U.S. government debt prices turned higher Tuesday morning, as investors await the planned signing of an interim trade deal between the world’s two largest economies.

At 3:45 a.m. ET, the benchmark 10-year Treasury note, which moves inversely to price, was lower at around 1.8354%, while the yield on the 30-year Treasury bond was also lower at around 2.2950%.

Market focus is largely attuned to global trade developments, with the U.S. and China set to ratify their so-called “phase one” trade deal on Wednesday.

Ahead of the preliminary agreement, the U.S. Treasury announced on Monday that it had dropped China’s designation as a currency manipulator.

The decision comes more than five months after the Treasury Department formally made the designation, with Beijing now on a “monitoring list” for currency practices along with nine other countries, including Germany, Italy and Japan.

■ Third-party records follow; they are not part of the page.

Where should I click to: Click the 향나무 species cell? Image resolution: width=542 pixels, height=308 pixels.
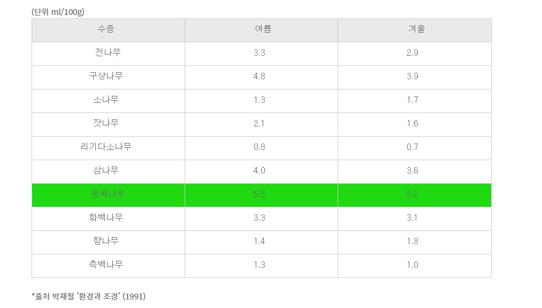click(108, 242)
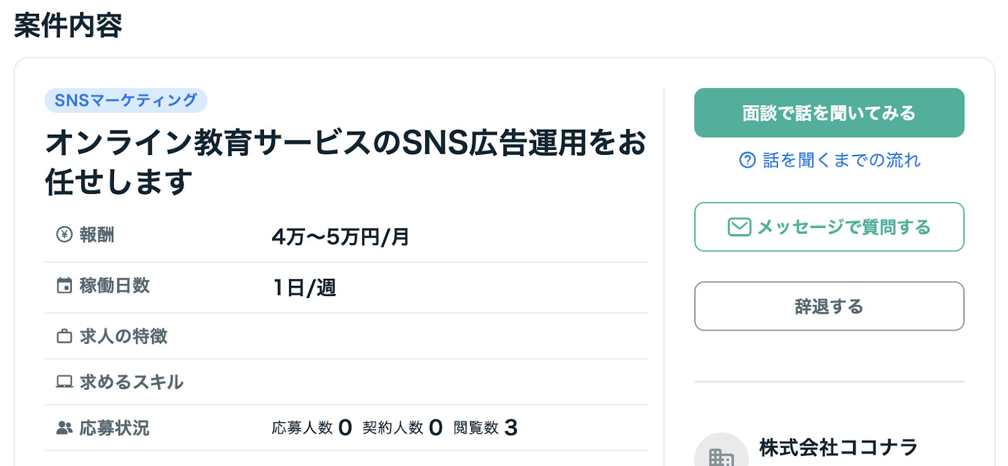Click the 案件内容 section heading
The image size is (1008, 466).
point(68,26)
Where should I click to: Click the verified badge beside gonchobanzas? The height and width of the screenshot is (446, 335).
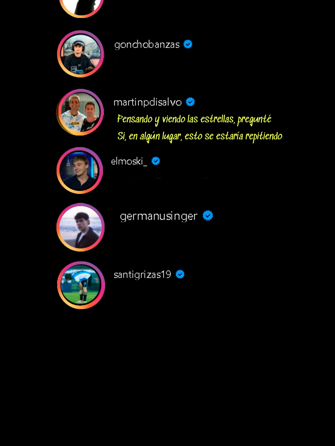tap(188, 44)
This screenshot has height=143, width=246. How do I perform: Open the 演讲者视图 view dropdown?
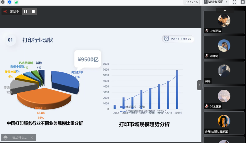[216, 2]
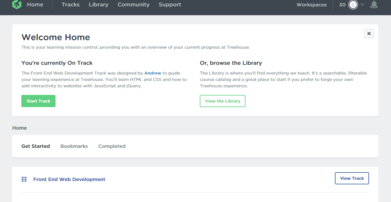Click the 30 points counter

click(x=342, y=5)
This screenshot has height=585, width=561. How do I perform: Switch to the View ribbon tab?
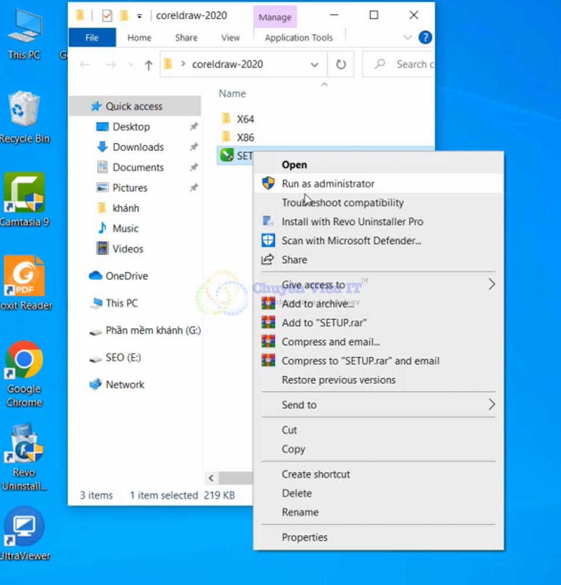click(230, 37)
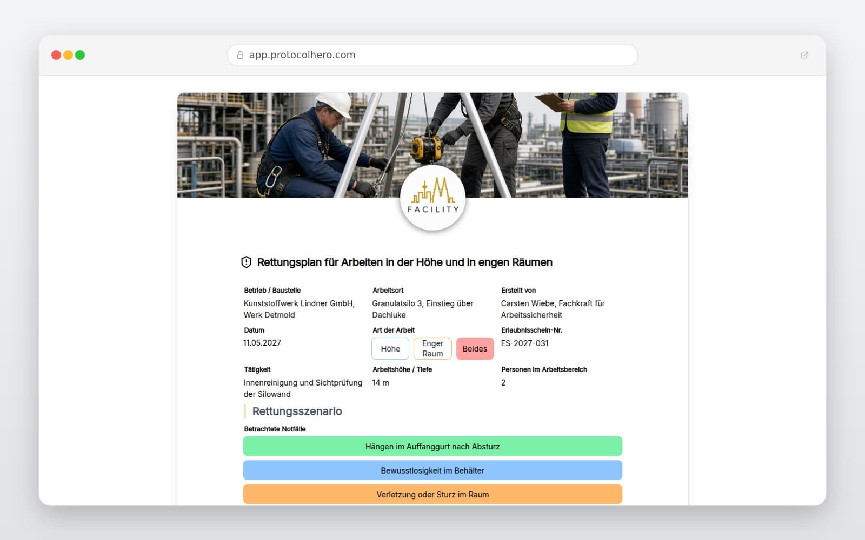Click the header banner photo of workers
The image size is (865, 540).
pyautogui.click(x=433, y=145)
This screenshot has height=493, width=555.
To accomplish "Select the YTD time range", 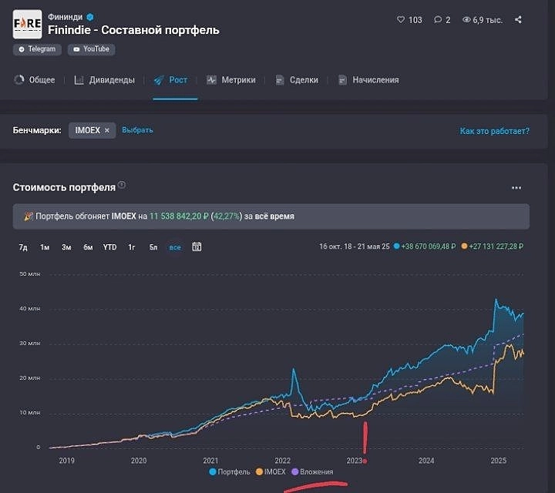I will (109, 247).
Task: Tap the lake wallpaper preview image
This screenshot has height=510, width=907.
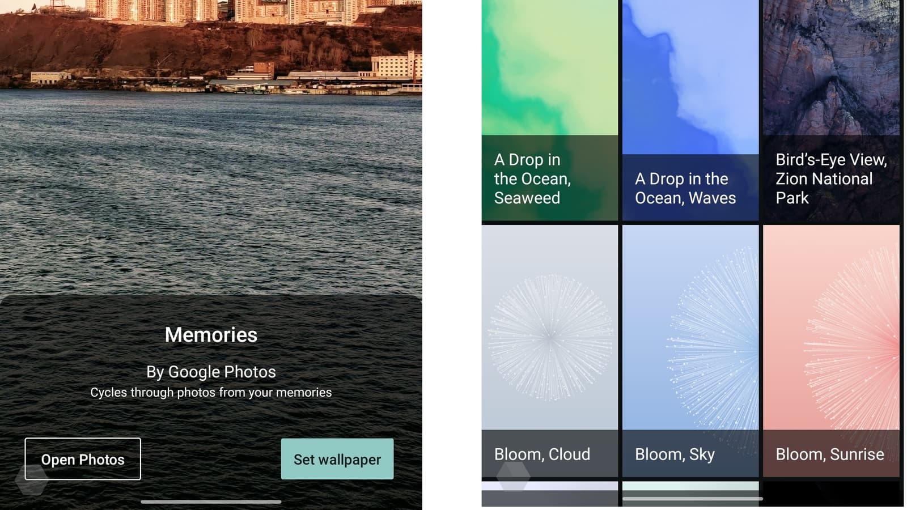Action: [211, 147]
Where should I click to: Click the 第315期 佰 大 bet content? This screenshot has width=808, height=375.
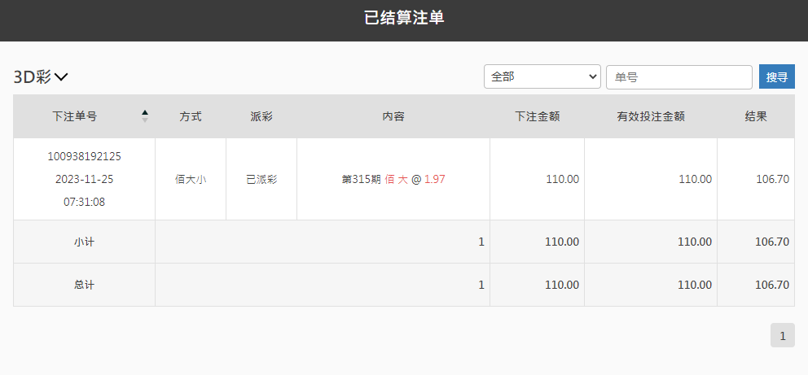pyautogui.click(x=393, y=180)
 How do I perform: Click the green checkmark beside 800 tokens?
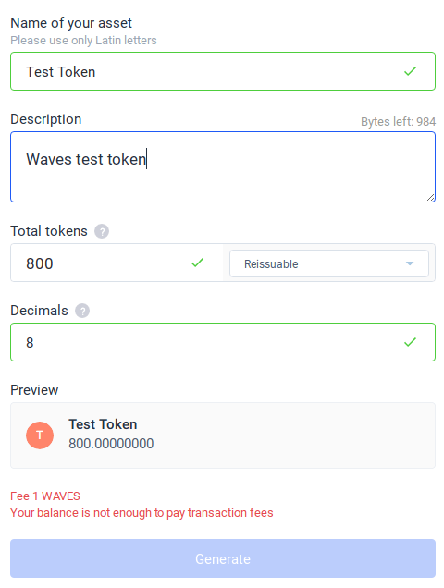point(197,263)
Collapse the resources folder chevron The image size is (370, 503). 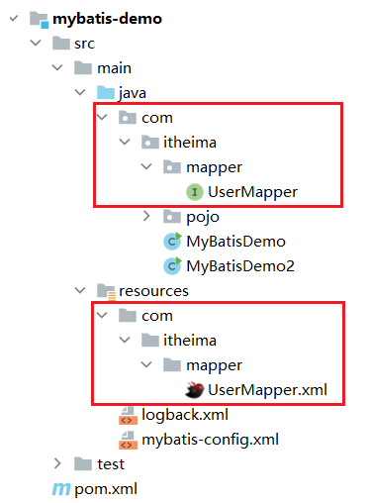[x=80, y=290]
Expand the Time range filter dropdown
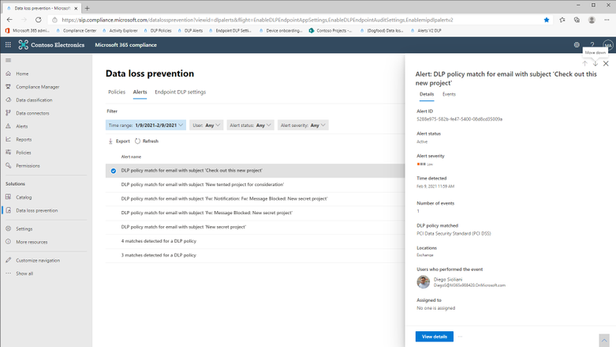 146,125

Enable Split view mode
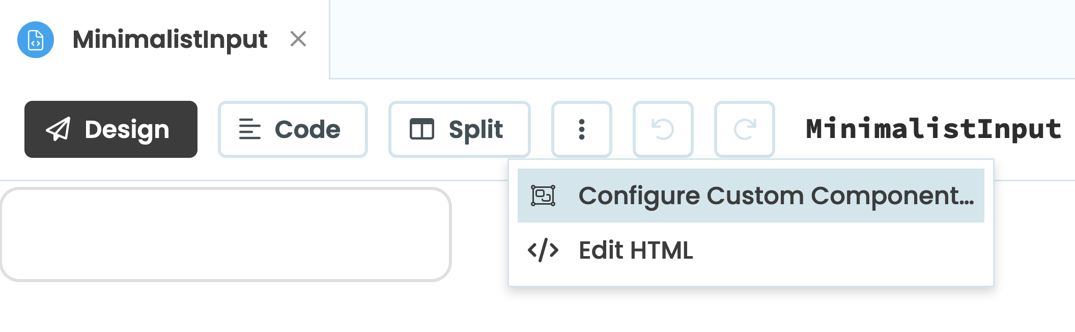(459, 129)
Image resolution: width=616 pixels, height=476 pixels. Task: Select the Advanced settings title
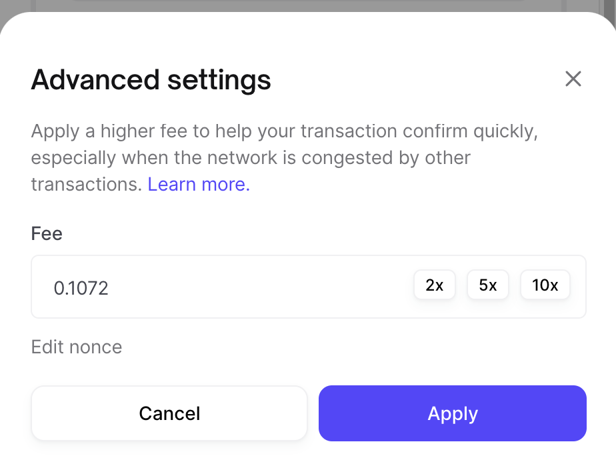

On the data front, the National Federation of Independent Business’ (NFIB) small business optimism index for December will be released at 6 a.m. ET.

The latest Consumer Price Index (CPI), a key indicator of inflation trends, will follow slightly later in the session. Economists polled by Dow Jones expect U.S. consumer prices to have increased 0.2% in December, at a 2.3% annual rate.

There are no major U.S. Treasury auctions scheduled on Tuesday.